The non-linear quasi-static and dynamic elastic behaviour of Berea sandstone has been experimentally analysed showing hysteresis and a strong influence of moisture especially in the lower saturation range. It is shown that non-linear hysteretic response originates within the “bond system” of the material, that includes microcracks, intergrain contacts, asperities, dislocations, ... Hysteresis or non-classical non-linear behaviour is explained by the fact that the defects do not open and close at the same pressure. In dynamic loading a small number of these defects are activated explaining the higher stiffness compared to quasi-static loading, where a lot of defects are closed or opened. These effects can be adequately described in the framework of the so-called P-M (Preisach-Mayergoyz) space model.

In the framework of poromechanics we show that the moisture influence on the non-linear elastic behaviour cannot be described by the effective stress concept. Two coupling coefficients (a classical and non-classical) are introduced to describe the fluid-solid coupling. These coupling coefficients are found not to be uniquely proportional to the degree of saturation (or volumetric water filling of the pore structure). The analysis of the experimental data show that, in the fine pore range situated in the bond system (clay, silica glue) where high fluid-solid interaction forces take place, the coupling coefficient increases proportional with fluid saturation. However, in an intermediate pore range the coupling coefficients decrease indicating less solid-fluid interaction in the coarse pore structure.

Résumé

L'analyse experimentale du comportement élastique non-linéaire quasi-statique et dynamique de la pierre calcaire Berea démontre une hystérèse et une forte influence de la teneur en humidité, spécialement à basse saturation. Il est démontré que la réponse hystérétique non-linéaire provient du “système liant” du matériau, ce qui inclus les micro-fissures, les contacts intergrain, les aspérités, les dislocations, etc. L'hystérèse, ou comportement non-linéaire non-classique, s'explique par le fait que les défauts ne s'ouvrent ou se ferment pas tous à la même pression. En chargement dynamique, un faible nombre de ces défauts est activé, ce qui explique une rigidité supérieure à celle obtenue en chargement quasi-statique, où une grande proportion de défauts s'ouvrent ou se ferment. Ces effets sont adéquatement décrits par le truchement du soi-disant modèle d'espace P-M (Preisach-Mayergoyz).

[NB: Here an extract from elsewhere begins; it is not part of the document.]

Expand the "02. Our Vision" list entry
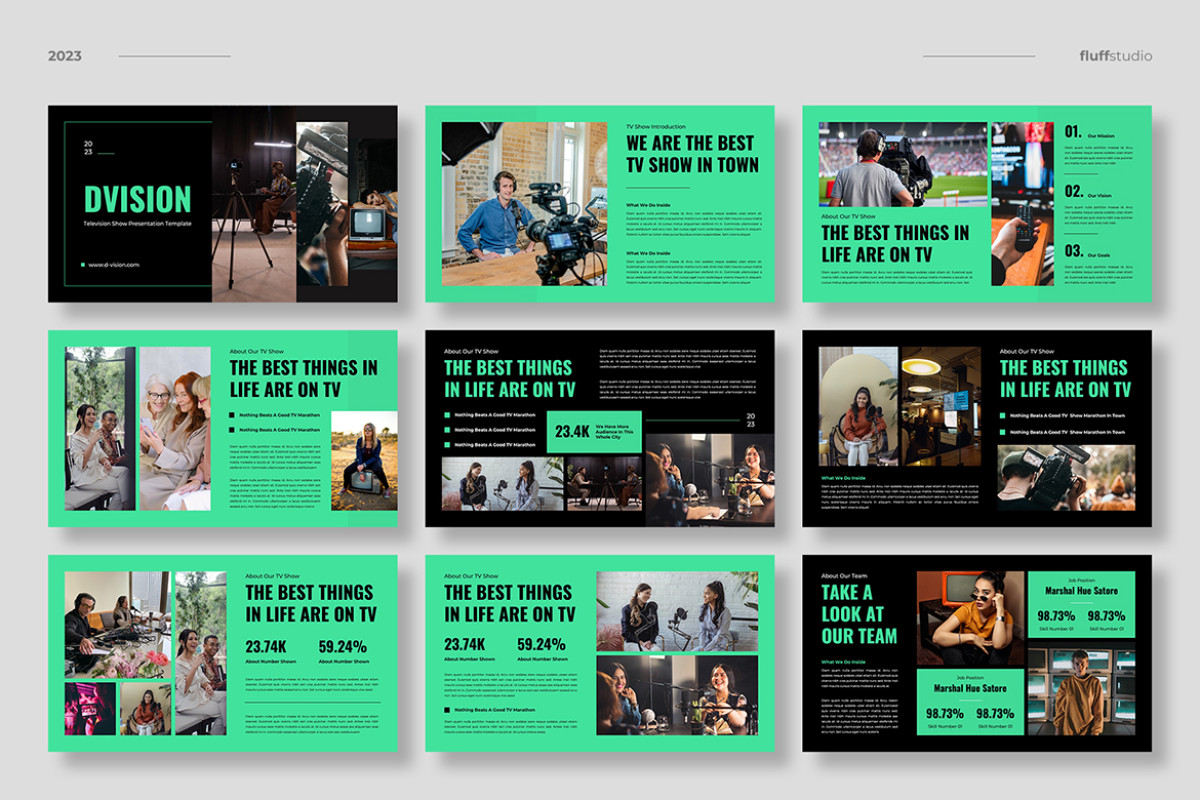 (1090, 194)
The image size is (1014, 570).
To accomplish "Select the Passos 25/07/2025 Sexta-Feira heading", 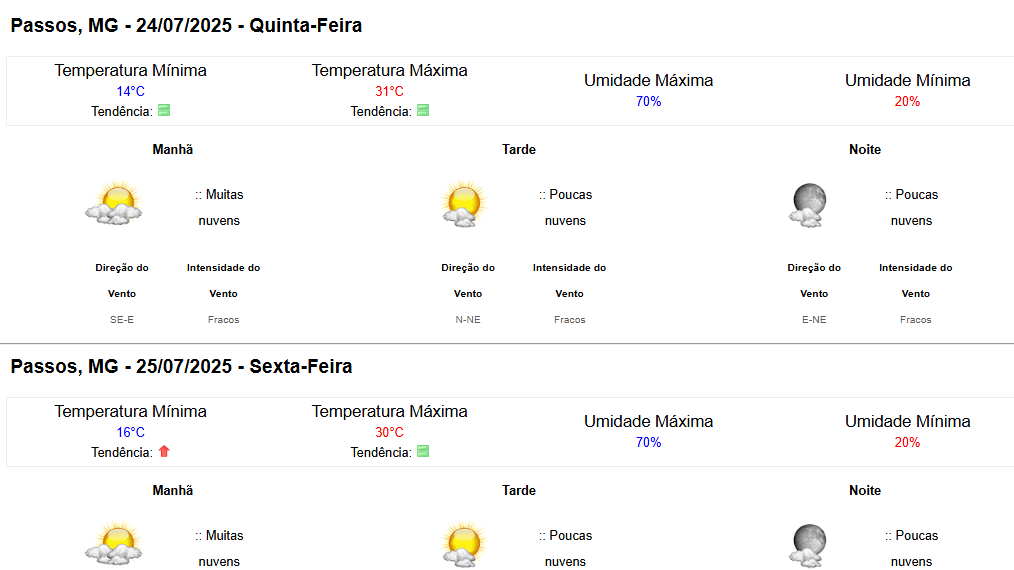I will click(x=182, y=366).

D'un point de vue poromécanique, il est démontré que l'influence de la teneur en humidité sur le comportement élastique non-linéaire ne peut être décrite par le concept de contrainte effective. Deux coefficients de couplage (un classique et un non-classique) sont introduits pour décrire le couplage liquide-solide. Ces coefficients de couplage ne varient pas seulement proportionnellement au degré de saturation (volume d'eau dans la structure poreuse). L'analyse des données expérimentales démontre que, pour les plus petits pores du système liant (argile, colle de silice) où de fortes interactions liquide-solide ont lieu, la valeur du coefficient de couplage augmente proportionnellement avec la saturation liquide. Cependant, pour les pores de grosseur intermédiaire, la valeur des coefficients de couplage diminue, indiquant qu'il y a moins d'interactions solide-liquide dans une structure plus grossière.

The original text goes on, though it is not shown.